▶ Work request
Exclude the pictures from your copy, and reproduce each entry below verbatim.

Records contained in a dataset
□ □ □ □ □
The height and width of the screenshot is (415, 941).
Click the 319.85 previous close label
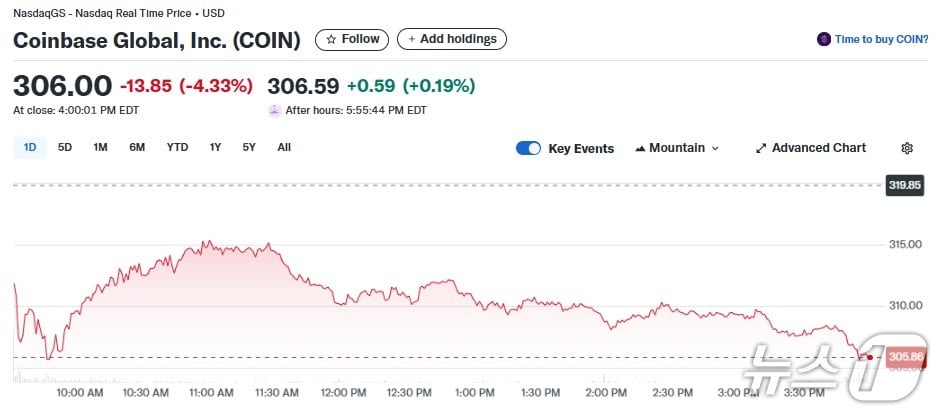904,185
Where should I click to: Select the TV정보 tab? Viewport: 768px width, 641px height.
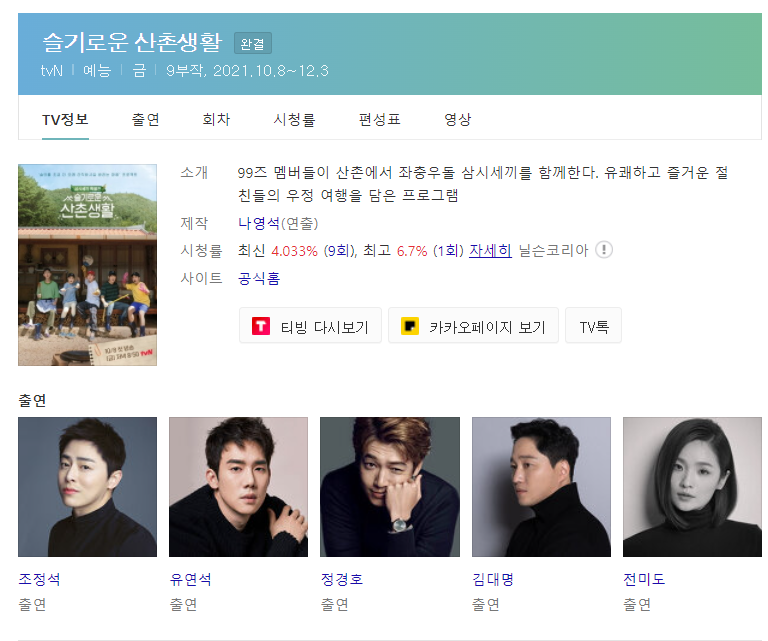click(65, 119)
□ □ □ □ □
▶ Output below
The height and width of the screenshot is (415, 941).
Click the 319.85 previous close label
904,185
Where should I click to: Select the TV정보 tab? Viewport: 768px width, 641px height.
click(65, 119)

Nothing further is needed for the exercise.